简体   繁体   English

与Python中的正则表达式函数re.findall()过度匹配

[英]Over-matching with regular expression function re.findall() in Python

I am using Python 2 and I have a string as follows. 我正在使用Python 2,并且具有如下字符串。

s = """
f = function(x) sum(is.na(x))

apply(xdat, 2, f)

sum_it = function(xdat) {
    ans = apply(xdat, 2, sum)
    return(ans)
}
"""

I intend to extract the sum_it function that is enclosed by {} . 我打算提取{}包围的sum_it函数。 I used the code below 我用下面的代码

print(re.findall(r"\s+[\w._]+ = function\(.+?\)\s*{.+?\n}\s", s, flags=re.DOTALL)[0])
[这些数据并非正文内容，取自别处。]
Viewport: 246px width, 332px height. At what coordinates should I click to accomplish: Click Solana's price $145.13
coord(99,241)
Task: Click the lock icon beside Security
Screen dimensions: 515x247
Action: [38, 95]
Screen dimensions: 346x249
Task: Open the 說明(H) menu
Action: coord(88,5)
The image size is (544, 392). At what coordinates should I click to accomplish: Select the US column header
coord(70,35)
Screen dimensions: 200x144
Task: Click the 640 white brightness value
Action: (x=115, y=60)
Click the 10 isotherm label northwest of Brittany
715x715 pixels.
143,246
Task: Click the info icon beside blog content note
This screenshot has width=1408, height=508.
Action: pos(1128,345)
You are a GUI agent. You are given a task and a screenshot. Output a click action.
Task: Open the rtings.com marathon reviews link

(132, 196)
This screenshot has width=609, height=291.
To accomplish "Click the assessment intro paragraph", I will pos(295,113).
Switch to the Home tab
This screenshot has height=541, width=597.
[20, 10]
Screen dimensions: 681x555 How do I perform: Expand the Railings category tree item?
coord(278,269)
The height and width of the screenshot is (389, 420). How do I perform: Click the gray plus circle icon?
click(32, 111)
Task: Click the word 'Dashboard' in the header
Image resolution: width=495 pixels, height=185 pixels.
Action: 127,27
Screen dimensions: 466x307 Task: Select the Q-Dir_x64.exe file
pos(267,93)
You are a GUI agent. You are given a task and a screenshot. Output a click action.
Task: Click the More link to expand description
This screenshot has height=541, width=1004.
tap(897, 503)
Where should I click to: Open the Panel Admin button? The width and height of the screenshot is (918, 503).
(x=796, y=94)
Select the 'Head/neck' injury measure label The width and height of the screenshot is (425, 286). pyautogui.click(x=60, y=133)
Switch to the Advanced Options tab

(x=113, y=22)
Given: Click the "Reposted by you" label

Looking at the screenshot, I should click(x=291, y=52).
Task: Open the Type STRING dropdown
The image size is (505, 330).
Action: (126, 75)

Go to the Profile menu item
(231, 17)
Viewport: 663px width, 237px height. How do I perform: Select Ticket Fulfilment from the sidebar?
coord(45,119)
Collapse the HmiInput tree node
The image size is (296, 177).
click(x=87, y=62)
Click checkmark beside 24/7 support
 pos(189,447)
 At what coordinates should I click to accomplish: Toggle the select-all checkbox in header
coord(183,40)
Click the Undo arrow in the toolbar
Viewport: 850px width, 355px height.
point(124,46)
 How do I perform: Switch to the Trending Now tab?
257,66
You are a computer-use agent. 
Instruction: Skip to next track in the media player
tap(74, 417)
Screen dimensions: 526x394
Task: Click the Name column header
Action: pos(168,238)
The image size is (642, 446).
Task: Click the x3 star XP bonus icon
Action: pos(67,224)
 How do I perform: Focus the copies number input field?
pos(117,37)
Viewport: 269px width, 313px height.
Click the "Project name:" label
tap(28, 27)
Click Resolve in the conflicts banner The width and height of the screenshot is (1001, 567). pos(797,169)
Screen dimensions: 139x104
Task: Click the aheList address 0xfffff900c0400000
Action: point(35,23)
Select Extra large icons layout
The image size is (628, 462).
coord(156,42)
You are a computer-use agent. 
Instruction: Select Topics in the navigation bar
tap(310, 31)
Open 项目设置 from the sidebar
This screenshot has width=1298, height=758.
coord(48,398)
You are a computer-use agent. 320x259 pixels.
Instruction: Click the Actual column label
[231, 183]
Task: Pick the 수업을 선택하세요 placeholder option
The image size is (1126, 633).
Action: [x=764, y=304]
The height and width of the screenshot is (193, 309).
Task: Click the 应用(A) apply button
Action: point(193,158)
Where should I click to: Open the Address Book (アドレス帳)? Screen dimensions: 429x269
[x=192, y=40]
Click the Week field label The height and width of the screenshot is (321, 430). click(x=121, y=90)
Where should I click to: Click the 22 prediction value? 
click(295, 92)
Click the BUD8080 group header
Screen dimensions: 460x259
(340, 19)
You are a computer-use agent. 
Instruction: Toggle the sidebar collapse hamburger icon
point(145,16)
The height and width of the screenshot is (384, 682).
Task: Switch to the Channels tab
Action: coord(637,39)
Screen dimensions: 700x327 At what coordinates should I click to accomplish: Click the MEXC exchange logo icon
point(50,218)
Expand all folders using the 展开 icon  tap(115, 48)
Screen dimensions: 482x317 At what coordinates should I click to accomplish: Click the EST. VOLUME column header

which gives me the wrong result: 这给了我错误的结果:

f = function(x) sum(is.na(x))

apply(xdat, 2, f)

sumit = function(xdat) {
    ans = apply(xdat, 2, sum)
    return(ans)
}

I made it explicitly clear that the substring I want should include {} in there. 我明确表示,我想要的子字符串应在其中包含{} But why does this regular expression fail to exclude the beginning part of the string that clearly does not have {} in there? 但是,为什么这个正则表达式不能排除明显没有{}的字符串的开始部分? How can I get this: 我怎么能得到这个:

sumit = function(xdat) {
    ans = apply(xdat, 2, sum)
    return(ans)
}

It's the wildcard match in the parentheses. 这是括号中的通配符匹配。 Since you're using "." 由于您使用的是“。” to match the argument list, it can also match parentheses characters. 为了匹配参数列表,它还可以匹配括号字符。 The first match includes everything between the first open paren and the last close paren. 第一个匹配项包括第一个打开的括号和最后一个关闭的括号之间的所有内容。 If you change the line to this, it should work (although you get a lot of extra space at the start, and there are better ways to do this match): 如果将行更改为此,它应该可以工作(尽管一开始会获得很多额外的空间,并且有更好的方法进行此匹配):

print(re.findall(r"\s+[\w._]+ = function\([^)]*\)\s*{.+?\n}\s", s, flags=re.DOTALL)[0])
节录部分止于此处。